Chacin held the Padres scoreless until the fourth when Chris Denorfia doubled home a run with two outs. After retiring the first two batters in the seventh with Colorado ahead 4-1, Chacin gave up a single to Alexi Amarista and departed after 99 pitches to a loud ovation from the announced crowd of 31,060 at Coors Field.
"It was really nice," Chacin said. "You work hard for those moments. (They) just give you more energy."
Edgmer Escalona relieved Chacin and gave up a single to John Baker, sending Amarista to third and bringing up pinch hitter Carlos Quentin, who has been the Padres' best hitter this season. He grounded into an inning-ending fielder's choice.

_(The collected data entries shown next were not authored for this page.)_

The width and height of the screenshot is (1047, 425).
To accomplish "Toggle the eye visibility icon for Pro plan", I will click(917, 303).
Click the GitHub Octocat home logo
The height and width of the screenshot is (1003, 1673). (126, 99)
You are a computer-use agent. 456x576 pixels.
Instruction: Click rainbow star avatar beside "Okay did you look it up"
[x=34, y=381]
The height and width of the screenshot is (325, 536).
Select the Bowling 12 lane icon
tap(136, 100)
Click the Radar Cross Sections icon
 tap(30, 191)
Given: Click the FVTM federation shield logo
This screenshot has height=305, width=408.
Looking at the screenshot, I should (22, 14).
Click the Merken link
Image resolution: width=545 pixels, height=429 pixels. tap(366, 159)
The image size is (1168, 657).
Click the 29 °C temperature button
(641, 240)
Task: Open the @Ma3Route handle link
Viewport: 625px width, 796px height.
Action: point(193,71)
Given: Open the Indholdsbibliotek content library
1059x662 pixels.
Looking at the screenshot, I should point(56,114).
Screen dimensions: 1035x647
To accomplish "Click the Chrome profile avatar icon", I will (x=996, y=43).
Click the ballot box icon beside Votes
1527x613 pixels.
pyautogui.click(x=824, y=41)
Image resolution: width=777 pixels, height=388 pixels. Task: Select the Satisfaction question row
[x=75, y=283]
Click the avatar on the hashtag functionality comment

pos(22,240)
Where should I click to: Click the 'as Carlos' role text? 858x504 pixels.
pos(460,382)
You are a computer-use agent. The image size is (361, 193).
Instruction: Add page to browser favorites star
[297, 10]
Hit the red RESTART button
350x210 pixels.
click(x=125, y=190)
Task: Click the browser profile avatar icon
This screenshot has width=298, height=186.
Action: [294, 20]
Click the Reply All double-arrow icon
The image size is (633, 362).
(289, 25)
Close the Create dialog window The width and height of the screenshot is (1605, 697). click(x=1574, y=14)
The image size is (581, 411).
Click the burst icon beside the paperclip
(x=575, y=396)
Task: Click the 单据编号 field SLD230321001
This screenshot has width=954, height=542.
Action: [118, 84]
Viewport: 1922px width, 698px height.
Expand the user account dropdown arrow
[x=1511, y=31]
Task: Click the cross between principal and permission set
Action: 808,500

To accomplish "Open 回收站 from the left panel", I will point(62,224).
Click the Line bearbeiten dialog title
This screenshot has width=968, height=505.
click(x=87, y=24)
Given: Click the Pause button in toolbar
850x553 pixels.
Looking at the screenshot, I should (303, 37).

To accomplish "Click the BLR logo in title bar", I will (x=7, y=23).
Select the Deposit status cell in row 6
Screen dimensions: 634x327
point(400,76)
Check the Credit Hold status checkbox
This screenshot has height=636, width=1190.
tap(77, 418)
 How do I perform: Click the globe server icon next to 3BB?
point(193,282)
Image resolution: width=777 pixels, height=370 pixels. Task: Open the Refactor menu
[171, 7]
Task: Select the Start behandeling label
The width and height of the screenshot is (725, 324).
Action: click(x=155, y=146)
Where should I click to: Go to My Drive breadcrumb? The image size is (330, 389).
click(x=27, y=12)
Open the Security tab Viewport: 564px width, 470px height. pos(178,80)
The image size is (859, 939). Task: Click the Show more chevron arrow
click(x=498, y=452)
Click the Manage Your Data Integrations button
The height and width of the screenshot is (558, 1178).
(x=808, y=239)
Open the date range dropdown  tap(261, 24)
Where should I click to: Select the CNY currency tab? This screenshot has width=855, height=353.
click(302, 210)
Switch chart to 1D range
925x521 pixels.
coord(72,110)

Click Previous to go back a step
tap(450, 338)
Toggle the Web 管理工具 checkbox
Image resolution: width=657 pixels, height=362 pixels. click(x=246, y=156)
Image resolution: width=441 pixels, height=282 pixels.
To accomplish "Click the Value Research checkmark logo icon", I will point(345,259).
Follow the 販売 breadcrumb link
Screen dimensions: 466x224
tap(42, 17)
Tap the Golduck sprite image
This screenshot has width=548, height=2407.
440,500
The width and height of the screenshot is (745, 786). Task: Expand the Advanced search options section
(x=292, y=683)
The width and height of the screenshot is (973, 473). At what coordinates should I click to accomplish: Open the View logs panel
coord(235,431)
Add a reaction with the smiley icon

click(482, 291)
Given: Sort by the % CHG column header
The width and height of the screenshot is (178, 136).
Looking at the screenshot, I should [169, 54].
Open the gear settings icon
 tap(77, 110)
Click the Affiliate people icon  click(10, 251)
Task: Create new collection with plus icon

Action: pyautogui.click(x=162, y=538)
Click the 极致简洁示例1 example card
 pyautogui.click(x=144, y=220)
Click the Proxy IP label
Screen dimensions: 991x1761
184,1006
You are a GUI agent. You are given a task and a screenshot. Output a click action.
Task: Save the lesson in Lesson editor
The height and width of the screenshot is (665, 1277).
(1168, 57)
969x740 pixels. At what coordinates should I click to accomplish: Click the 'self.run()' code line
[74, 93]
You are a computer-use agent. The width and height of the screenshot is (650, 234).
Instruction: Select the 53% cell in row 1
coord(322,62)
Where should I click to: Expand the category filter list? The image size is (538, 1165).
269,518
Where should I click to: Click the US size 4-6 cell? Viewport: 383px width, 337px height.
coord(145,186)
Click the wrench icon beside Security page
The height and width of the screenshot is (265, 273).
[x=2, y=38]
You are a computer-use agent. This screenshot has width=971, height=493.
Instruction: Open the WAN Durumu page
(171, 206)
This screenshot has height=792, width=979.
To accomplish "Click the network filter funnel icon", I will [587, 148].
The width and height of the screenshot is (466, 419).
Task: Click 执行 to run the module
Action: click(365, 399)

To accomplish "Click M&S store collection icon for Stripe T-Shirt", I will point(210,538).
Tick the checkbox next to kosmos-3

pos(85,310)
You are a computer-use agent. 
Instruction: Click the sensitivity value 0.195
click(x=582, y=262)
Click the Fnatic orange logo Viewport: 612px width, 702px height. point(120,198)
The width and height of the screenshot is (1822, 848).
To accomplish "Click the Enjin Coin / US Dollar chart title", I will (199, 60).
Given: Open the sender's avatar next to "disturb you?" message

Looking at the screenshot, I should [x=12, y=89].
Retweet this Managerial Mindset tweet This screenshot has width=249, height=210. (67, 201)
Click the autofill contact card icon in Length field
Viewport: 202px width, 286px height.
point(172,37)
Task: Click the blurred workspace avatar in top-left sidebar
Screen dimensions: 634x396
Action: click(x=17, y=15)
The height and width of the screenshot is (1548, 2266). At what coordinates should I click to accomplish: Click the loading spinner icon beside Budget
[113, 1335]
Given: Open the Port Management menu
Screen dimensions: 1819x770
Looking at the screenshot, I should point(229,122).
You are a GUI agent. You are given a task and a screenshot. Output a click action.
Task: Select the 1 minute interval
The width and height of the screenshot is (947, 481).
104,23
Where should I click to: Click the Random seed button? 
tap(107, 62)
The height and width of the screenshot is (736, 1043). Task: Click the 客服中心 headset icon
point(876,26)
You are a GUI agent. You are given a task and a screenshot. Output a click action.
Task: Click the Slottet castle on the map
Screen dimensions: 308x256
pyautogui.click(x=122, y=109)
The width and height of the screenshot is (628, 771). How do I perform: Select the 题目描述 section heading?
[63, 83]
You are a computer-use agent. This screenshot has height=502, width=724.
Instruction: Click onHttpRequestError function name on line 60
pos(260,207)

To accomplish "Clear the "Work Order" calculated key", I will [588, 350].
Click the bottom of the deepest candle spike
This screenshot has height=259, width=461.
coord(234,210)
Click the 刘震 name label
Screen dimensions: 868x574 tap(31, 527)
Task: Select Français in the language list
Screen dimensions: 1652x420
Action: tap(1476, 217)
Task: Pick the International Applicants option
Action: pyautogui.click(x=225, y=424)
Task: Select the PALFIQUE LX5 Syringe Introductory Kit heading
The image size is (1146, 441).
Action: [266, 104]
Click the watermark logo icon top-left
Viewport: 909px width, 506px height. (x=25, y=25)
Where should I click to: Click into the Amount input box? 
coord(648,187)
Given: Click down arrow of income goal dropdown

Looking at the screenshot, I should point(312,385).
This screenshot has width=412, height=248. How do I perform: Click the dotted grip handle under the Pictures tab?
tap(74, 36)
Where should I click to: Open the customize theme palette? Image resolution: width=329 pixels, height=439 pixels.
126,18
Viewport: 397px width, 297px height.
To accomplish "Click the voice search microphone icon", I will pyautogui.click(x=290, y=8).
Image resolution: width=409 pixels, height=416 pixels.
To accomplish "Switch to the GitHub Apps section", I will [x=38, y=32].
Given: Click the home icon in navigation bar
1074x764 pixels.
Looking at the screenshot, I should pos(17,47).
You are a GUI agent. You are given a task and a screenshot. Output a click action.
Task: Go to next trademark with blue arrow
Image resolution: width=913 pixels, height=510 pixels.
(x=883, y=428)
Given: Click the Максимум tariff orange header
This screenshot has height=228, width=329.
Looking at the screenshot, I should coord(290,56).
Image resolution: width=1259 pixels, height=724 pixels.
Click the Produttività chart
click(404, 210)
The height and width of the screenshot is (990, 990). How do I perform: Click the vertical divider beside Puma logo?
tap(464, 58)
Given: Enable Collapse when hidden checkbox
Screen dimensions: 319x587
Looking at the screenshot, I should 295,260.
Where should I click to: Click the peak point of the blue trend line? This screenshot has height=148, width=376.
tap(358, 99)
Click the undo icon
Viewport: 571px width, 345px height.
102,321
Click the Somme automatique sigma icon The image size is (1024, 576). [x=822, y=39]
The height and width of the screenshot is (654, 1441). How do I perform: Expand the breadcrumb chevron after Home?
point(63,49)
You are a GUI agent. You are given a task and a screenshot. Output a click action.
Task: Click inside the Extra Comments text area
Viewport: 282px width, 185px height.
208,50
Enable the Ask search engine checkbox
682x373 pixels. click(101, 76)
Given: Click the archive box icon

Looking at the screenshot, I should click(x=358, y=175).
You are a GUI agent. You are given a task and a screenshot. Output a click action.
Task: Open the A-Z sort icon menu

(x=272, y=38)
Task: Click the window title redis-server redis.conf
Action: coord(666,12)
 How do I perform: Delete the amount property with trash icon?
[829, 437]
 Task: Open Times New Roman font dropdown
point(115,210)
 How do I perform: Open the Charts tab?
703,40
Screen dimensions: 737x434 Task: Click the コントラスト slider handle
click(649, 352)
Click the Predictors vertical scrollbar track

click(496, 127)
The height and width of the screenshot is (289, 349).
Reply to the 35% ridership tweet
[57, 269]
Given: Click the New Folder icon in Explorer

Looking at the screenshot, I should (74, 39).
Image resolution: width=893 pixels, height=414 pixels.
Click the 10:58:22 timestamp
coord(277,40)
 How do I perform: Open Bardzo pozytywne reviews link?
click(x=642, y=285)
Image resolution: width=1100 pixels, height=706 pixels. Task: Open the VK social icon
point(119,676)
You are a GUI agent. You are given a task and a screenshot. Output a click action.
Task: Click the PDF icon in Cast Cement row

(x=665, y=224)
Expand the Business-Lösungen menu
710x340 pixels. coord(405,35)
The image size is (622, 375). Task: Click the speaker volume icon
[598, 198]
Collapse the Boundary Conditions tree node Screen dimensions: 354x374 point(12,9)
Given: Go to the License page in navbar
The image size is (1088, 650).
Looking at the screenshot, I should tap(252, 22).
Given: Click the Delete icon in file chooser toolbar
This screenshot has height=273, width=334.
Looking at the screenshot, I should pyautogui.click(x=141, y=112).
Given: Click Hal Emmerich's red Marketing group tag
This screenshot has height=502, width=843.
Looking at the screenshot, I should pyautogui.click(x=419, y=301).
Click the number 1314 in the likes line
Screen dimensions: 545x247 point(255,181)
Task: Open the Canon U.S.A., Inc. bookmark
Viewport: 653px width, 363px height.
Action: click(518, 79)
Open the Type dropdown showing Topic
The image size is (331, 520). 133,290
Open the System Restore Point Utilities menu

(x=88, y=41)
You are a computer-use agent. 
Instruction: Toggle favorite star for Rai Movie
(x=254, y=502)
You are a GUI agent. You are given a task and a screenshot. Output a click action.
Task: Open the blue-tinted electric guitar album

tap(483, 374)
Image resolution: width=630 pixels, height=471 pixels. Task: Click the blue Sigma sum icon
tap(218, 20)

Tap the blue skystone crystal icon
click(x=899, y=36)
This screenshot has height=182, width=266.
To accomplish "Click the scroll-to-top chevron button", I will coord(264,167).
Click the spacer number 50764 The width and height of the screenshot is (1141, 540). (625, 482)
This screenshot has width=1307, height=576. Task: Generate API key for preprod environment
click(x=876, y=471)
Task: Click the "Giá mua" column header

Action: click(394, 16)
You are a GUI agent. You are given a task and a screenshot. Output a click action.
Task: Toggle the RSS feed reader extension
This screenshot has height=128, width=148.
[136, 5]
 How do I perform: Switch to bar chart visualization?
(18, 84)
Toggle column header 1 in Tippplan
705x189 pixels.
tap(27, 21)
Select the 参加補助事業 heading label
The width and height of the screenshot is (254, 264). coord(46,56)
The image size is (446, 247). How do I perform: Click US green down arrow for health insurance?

The Rockies then broke the game open in the seventh. After Joe Thatcher gave up a one-out double to Fowler and Gonzalez walked, Anthony Bass came on in relief. Rosario drove Bass' 0-1 fastball into the left-field stands for his third homer.
The Rockies tacked on two more runs against Bass in the eighth, the runs scoring on Herrera's RBI triple followed by pinch hitter Yorvit Torrealba's single.
The Rockies' only other 5-1 start came in 1995, the franchise's third season, when they began 7-1. The Rockies made the playoffs that year as the wild-card team. And this year?
"We have very good players here," Gonzalez said. "We're doing our jobs and if we stay together and play that way we're going to be in a good position."
NOTES: The Colorado lineup included four reserves -- right fielder Young, first baseman Pacheco, second baseman Brignac and shortstop Herrera. Weiss said rest and recovery for the regulars factored into his decision along with keeping everybody involved. ... Weiss said he thought about including Michael Cuddyer in his lineup until the right fielder reported Sunday with soreness in his left wrist. Cuddyer rolled the wrist trying to make a diving catch in the eighth inning Saturday night. ... Black said pitcher Clayton Richard, who is scheduled to start the home opener Tuesday, had a side session Sunday that was "very intense" and said Richard felt good and was "turning it loose." In his first start against the Mets in New York, Richard gave eight runs, seven earned, on seven hits, including three homers, and two walks in 4 1/3 innings during an 8-4 loss. Black said Richard was unable to get loose in New York, but during Sunday's bullpen session, Richard had arm strength and arm speed and threw well. ... The Padres' only homer of the season came from Yonder Alonso on Opening Day. ... Black's lineup included six left-handed hitters among the eight position players. Left-handed hitters had a .255 lifetime average and .350 on-base percentage against Chacin compared to .221 and .303 for right-handed batters.